● WHAT TO DO
Repeat exactly the line containing "This screenshot has width=942, height=447." and every line after it in the entries, and nothing besides.

————

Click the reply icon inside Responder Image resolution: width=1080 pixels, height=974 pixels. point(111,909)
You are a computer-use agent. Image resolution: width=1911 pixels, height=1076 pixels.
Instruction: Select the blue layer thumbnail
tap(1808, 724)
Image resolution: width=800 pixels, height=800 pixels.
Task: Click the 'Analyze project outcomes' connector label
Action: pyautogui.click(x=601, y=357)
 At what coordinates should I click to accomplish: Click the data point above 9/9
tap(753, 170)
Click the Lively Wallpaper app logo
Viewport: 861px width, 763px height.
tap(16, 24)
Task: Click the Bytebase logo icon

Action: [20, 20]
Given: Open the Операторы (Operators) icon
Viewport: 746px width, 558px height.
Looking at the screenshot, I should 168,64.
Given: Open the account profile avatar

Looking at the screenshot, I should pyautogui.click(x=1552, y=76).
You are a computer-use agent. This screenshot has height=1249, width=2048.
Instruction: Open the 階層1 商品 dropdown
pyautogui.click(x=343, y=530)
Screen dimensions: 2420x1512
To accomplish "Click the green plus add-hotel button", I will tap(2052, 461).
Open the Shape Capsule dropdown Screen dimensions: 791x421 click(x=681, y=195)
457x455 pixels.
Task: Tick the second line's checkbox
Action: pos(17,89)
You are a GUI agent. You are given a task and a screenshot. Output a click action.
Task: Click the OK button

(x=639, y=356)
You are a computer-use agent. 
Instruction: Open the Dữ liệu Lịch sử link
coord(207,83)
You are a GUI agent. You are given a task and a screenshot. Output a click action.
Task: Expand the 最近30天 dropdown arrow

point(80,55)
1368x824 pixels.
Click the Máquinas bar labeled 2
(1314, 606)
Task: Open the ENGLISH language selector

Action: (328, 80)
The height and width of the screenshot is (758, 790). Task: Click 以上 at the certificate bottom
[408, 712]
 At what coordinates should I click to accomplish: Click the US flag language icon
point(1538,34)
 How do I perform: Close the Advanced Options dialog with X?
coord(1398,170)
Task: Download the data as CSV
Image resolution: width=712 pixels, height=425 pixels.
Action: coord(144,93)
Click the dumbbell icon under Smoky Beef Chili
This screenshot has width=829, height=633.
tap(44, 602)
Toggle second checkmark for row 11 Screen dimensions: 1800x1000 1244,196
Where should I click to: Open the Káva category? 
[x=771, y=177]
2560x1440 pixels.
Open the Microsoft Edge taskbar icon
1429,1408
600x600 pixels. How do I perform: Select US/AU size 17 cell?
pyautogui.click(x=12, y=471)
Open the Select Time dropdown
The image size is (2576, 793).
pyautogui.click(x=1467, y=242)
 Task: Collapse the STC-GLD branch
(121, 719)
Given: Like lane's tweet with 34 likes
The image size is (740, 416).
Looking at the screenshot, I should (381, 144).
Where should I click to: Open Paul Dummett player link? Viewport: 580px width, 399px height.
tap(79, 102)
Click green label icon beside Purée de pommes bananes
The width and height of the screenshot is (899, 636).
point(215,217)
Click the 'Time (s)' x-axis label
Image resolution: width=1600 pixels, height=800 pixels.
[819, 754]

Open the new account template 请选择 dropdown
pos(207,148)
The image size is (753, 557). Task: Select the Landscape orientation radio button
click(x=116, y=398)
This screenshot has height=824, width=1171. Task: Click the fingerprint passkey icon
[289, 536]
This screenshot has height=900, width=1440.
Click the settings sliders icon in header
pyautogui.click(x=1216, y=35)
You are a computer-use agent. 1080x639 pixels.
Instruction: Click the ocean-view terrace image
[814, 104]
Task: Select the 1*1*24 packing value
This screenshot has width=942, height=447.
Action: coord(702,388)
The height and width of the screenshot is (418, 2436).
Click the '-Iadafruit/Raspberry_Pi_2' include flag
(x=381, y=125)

————

● SOLUTION BELOW
This screenshot has width=942, height=447.
Action: coord(702,388)
The height and width of the screenshot is (418, 2436).
Click the '-Iadafruit/Raspberry_Pi_2' include flag
(x=381, y=125)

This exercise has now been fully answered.